Des électeurs votent devant une école à Hundwil (Suisse), le 14 juin 2026. MICHAELA STACHE/REUTERS
En Suisse, le gouvernement, les milieux économiques, les partenaires sociaux et les principaux partis ont exprimé dimanche 14 juin leur soulagement à la suite du rejet, par plus de 54 % des votants, de l’initiative anti-immigration portée par l’extrême droite, qui visait à plafonner le nombre d’habitants du pays alpin.
« Par leur décision d’aujourd’hui, les citoyennes et citoyens ont donné un signal de stabilité, d’ouverture et de fiabilité », a salué le ministre de la justice et de la police suisse, Beat Jans, lors d’une conférence de presse, après avoir annoncé le résultat.
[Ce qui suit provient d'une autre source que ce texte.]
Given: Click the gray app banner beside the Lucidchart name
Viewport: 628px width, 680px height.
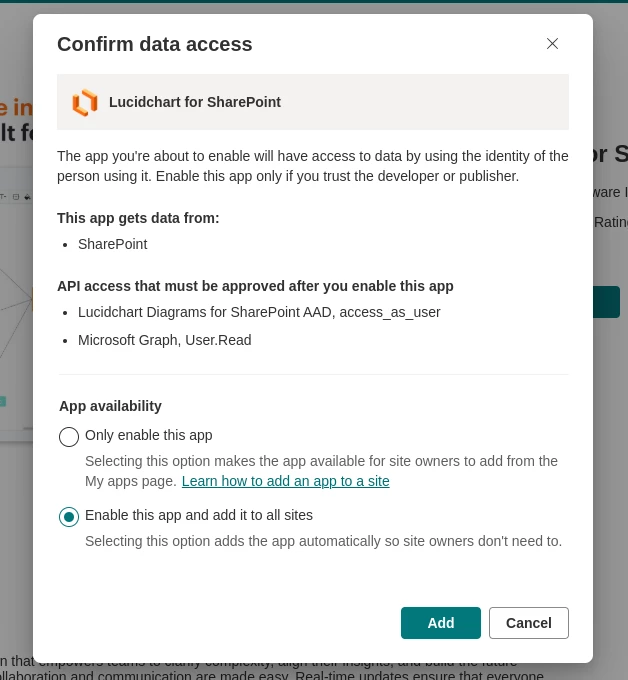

Le scrutin a enregistré une forte participation, proche de 59 %.
Portée par l’Union démocratique du centre (UDC, droite radicale), premier parti du pays, cette initiative, dans une Suisse où les étrangers représentent plus d’un quart de la population, visait à limiter l’immigration afin d’empêcher que les résidents permanents soient plus de 10 millions avant 2050 – le pays en compte actuellement 9,5 millions.
La proposition a été rejetée par une majorité de cantons, les scores les plus élevés en faveur du non ayant été enregistrés à Bâle-Ville (73,48 %), à Neuchâtel (67,26 %) et à Genève (65,42 %).